### Problems and tasks
A: Using the passage on azacitidine treatment for accelerated-phase or blast-phase myeloproliferative neoplasms, answer each question below.
(i) What was the median follow-up?
(ii) What was the median overall survival for patients in blast phase and for those in accelerated phase?
(iii) What overall survival is reported for patients treated with azacitidine/venetoclax?
B: Extend the passage on azacitidine treatment for accelerated-phase or blast-phase myeloproliferative neoplasms, picking up after its final sentence.

== Passage provided ==

Findings from an observational retrospective study1 evaluating the outcome of patients with accelerated‐phase or blast‐phase myeloproliferative neoplasms (AP/BP-MPNs) who received azacitidine monotherapy or in combination revealed a median overall survival (OS) of 8.04 months after a median follow-up of 15 months, particularly for those without high-risk genetic features. Overall, OS was lower in patients with BP vs AP (6.24 vs 18.0 months; P = .03), complex karyotype (6.0 vs 13.08 months; P =.005), and TP53 mutation (8.0 vs 11.0 months; P =.009), respectively.

When reviewing monotherapy vs combination therapy, OS was nonsignificantly higher in patients receiving combination therapy (10.1 vs 7.0 months; P =.012). When analyzing azacitidine combinations separately, patients who were treated with azacytidine/ruxolitinib (Jakafi) vs azacitidine/venetoclax (Venclexta) vs azacitidine/venetoclax/ruxolitinib had higher OS (18.0 vs 9.0 vs 10.1 months; P =.015).

===
== Dataset records ==

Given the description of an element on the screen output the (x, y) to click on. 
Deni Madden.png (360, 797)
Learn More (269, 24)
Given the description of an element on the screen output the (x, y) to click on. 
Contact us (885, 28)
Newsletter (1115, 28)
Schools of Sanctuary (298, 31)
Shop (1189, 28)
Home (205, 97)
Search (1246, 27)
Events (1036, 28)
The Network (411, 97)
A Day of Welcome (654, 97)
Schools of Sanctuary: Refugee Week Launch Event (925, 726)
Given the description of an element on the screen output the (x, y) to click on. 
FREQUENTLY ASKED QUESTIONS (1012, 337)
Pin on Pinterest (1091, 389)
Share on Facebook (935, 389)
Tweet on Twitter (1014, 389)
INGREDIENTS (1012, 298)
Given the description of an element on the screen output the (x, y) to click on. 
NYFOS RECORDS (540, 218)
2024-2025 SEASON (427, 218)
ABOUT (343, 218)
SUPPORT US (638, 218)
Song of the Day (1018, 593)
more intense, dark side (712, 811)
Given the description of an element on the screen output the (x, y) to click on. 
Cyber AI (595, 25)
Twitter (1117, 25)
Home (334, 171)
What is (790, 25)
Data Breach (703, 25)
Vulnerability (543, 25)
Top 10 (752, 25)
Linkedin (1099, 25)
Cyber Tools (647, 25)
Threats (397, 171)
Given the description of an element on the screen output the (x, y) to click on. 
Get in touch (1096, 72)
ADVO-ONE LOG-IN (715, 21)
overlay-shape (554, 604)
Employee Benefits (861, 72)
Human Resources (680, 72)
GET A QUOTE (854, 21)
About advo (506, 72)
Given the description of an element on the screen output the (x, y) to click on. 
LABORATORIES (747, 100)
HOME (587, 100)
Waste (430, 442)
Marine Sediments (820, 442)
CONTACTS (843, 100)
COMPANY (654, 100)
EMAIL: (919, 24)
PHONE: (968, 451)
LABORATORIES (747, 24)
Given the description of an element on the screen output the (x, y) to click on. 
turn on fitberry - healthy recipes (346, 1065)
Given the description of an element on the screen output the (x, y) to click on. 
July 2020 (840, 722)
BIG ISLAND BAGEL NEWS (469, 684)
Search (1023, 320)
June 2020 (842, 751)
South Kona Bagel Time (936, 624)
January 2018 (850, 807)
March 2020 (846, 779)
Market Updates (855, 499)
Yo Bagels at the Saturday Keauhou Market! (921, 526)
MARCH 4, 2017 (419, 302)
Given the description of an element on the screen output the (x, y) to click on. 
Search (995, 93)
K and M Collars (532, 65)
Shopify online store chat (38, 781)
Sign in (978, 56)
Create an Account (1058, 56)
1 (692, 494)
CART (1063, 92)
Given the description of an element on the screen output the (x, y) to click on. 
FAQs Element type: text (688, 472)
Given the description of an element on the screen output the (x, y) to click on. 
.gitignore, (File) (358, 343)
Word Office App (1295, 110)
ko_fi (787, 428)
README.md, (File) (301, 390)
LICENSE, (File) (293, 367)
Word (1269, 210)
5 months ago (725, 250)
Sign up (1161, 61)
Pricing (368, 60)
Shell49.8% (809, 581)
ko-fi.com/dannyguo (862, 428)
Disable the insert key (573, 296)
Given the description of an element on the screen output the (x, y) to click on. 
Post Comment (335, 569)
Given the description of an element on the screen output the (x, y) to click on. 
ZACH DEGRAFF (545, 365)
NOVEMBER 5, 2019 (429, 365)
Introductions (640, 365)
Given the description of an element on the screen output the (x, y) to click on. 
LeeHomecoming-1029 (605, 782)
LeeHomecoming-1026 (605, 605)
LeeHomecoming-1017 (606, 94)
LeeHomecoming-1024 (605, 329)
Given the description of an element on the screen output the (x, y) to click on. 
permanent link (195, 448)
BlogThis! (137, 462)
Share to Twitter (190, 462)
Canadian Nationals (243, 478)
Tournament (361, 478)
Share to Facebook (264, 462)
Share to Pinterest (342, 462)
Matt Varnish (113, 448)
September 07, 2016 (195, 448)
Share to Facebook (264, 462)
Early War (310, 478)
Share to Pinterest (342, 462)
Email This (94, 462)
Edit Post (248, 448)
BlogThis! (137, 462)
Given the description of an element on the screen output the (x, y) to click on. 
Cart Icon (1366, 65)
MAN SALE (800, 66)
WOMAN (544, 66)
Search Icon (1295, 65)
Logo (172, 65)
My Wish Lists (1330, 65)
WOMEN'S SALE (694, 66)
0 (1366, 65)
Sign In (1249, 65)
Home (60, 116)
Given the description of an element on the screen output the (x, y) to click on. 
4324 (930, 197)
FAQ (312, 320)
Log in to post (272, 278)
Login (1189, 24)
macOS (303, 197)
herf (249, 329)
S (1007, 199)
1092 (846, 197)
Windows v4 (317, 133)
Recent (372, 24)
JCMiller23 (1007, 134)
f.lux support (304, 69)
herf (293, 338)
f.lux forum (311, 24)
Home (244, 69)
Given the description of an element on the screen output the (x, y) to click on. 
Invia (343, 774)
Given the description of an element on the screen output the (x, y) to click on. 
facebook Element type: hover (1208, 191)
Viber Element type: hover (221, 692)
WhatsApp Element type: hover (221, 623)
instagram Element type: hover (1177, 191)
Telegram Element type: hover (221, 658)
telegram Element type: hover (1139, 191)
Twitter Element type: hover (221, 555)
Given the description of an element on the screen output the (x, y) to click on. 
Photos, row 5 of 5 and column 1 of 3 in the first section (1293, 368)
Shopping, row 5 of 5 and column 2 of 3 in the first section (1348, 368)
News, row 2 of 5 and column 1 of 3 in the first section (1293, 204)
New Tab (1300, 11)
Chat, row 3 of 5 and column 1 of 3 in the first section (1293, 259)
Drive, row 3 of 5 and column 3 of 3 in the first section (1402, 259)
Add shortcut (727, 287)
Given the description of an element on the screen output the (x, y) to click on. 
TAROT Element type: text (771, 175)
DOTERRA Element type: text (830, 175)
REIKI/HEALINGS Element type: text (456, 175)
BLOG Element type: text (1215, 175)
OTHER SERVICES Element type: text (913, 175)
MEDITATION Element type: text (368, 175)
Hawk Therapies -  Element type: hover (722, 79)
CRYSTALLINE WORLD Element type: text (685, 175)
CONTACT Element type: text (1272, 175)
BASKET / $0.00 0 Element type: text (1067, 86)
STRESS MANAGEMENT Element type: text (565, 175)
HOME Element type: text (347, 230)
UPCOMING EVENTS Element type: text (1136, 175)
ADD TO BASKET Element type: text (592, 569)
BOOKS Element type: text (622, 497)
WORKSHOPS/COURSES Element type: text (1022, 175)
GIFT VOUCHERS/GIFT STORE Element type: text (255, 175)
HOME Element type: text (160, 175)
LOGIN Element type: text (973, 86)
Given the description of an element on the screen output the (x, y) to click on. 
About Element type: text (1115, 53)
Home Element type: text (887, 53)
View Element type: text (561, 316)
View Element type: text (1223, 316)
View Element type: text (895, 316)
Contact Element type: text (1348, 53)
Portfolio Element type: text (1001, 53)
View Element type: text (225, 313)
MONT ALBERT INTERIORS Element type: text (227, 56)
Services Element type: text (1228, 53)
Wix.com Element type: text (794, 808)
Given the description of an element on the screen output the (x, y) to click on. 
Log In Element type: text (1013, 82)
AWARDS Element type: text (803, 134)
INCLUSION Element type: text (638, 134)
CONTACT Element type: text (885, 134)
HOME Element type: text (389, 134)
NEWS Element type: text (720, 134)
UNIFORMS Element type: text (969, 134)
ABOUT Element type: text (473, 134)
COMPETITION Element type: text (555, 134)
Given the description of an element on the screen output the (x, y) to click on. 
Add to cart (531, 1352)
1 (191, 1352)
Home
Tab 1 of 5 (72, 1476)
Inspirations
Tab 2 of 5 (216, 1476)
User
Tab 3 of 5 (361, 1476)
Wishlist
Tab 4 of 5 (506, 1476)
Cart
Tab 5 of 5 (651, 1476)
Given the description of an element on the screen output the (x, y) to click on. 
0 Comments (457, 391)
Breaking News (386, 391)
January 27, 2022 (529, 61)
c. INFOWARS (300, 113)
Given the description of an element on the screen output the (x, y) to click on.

===

### Answers to this exercise
A:
(i) 15 months
(ii) 6.24 months in blast phase and 18.0 months in accelerated phase
(iii) 9.0 months

B:
This survival benefit was especially pronounced in patients without complex karyotype or TP53 mutations. Corentin Orvain and colleagues noted that although the combination was not statistically superior in all subgroups, the signal was strong enough to warrant prospective validation.

A total of 149 patients with AP/BP-MPN who were unfit for allogeneic hematopoietic cell transplantation (allo-HCT) received either azacitidine alone (n = 60) or a combination (n = 89).

AP/BP‐MPN was defined as the occurrence of 10% or more blasts in the peripheral blood (PB) or bone marrow (BM) in patients with an underlying MPN, such as essential thrombosis (ET), polycythemia vera (PV), and myelofibrosis (MF), with 10% to 19% blasts defining AP‐MPN and 20% or more blasts defining BP‐MPN.

The median age for the overall cohort was 75 years, reflecting a typical cohort of patients excluded from intensive treatment. Forty percent of the patients were female, and 39% had ET, 33% had PV, and 28% had MF. Regarding the combination therapy, 35% received venetoclax, 18% received ruxolitinib, and 6% received both agents.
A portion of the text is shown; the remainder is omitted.